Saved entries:
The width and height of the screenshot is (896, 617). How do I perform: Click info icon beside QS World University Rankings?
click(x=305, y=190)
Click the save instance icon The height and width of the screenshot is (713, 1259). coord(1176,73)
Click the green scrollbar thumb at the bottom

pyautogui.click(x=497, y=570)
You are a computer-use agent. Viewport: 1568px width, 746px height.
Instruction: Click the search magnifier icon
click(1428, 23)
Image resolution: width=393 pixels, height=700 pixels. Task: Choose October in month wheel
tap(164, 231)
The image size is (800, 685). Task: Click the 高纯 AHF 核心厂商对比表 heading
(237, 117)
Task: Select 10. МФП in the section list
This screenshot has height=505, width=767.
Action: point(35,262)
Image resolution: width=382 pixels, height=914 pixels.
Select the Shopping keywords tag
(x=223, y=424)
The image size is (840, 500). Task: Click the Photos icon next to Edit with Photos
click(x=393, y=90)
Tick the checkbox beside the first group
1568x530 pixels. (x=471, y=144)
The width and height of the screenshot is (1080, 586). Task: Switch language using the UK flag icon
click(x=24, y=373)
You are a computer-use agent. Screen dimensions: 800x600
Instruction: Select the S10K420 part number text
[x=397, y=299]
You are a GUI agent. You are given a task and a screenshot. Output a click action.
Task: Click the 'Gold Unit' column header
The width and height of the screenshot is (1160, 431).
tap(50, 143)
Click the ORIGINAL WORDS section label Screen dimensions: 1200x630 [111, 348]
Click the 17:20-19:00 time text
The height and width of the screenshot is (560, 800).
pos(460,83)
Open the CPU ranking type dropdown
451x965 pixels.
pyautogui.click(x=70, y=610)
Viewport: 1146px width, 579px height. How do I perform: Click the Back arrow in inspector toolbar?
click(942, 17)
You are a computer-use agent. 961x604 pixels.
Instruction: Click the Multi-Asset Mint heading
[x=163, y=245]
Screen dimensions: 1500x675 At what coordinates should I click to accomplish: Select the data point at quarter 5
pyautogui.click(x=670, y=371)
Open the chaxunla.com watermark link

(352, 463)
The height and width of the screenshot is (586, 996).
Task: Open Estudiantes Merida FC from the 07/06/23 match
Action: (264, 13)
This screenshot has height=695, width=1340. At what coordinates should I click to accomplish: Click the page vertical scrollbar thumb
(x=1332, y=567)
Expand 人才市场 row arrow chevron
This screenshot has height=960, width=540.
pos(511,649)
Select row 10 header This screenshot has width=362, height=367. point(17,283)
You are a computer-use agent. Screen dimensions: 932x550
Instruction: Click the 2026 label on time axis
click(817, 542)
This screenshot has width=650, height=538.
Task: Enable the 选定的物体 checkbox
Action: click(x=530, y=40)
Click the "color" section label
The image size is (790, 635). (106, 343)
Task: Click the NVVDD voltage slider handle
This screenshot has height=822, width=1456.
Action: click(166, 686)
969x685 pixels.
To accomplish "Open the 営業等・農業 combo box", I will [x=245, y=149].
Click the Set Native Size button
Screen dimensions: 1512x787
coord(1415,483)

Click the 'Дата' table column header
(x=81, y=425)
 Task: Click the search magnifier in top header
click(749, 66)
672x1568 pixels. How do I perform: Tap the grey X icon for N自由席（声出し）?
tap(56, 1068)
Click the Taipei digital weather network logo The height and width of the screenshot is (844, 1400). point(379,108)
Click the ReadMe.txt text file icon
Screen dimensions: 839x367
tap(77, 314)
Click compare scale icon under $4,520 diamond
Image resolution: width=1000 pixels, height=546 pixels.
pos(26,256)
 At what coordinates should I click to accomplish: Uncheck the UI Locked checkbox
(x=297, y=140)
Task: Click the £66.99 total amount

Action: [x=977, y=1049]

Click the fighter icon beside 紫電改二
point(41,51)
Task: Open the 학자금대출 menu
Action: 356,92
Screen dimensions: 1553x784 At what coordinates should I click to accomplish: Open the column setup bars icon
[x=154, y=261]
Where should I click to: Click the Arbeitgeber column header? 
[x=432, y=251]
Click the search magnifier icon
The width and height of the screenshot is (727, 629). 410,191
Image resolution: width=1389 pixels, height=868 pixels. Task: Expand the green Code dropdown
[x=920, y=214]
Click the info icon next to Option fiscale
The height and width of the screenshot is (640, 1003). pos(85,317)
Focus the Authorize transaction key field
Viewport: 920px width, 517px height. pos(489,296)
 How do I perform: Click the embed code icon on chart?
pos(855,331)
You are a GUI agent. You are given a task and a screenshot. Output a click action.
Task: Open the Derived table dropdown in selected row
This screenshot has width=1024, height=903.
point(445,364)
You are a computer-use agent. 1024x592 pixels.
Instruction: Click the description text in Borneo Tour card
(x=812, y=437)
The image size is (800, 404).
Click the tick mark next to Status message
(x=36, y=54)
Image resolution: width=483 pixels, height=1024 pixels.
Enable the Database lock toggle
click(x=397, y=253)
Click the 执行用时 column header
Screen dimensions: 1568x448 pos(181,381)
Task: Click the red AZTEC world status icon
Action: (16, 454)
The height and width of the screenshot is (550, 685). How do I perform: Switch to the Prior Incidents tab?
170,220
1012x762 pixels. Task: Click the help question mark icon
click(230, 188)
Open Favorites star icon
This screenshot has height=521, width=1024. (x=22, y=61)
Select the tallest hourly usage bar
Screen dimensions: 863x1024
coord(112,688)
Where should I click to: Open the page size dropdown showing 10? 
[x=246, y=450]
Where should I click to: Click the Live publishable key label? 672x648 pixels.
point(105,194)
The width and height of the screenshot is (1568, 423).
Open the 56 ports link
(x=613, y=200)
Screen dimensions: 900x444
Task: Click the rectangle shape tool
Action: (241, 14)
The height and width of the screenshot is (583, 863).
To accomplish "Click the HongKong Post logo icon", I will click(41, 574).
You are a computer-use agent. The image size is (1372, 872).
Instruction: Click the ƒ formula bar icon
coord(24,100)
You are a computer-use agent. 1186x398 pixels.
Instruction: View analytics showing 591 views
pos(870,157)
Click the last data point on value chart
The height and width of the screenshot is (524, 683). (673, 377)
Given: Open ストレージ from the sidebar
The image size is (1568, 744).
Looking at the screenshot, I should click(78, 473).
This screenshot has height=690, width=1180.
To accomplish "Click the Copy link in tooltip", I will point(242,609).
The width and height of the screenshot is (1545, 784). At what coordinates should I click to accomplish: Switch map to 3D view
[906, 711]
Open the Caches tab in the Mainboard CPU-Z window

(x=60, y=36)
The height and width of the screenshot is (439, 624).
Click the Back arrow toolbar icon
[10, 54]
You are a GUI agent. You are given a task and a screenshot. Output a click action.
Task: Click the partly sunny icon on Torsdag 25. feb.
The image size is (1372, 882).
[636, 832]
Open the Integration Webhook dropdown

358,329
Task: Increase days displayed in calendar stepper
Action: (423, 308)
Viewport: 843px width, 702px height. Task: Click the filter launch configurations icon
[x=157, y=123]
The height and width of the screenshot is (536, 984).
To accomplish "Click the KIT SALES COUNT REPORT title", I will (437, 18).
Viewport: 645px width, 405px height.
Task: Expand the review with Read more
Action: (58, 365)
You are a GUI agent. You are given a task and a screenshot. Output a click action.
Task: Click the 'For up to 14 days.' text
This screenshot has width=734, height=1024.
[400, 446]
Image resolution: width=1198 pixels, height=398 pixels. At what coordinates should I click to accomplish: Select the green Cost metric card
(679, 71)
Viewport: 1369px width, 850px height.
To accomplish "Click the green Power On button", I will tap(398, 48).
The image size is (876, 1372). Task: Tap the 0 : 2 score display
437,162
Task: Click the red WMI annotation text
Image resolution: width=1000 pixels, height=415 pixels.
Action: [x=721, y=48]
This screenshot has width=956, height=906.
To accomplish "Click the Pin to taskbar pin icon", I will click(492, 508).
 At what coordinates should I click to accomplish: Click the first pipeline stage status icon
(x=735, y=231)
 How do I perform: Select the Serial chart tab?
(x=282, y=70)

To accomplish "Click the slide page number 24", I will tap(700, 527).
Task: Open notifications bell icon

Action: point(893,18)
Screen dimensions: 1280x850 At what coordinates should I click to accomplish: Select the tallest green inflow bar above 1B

■ Aim of the task: Of the entries listed above, reproduce only the lines starting at the line containing "You are a computer-use agent. 1186x398" and ending at the line containing "Given: Open ストレージ from the sidebar". Include both, exactly as they stand.

■ Task solution:
You are a computer-use agent. 1186x398 pixels.
Instruction: View analytics showing 591 views
pos(870,157)
Click the last data point on value chart
The height and width of the screenshot is (524, 683). (673, 377)
Given: Open ストレージ from the sidebar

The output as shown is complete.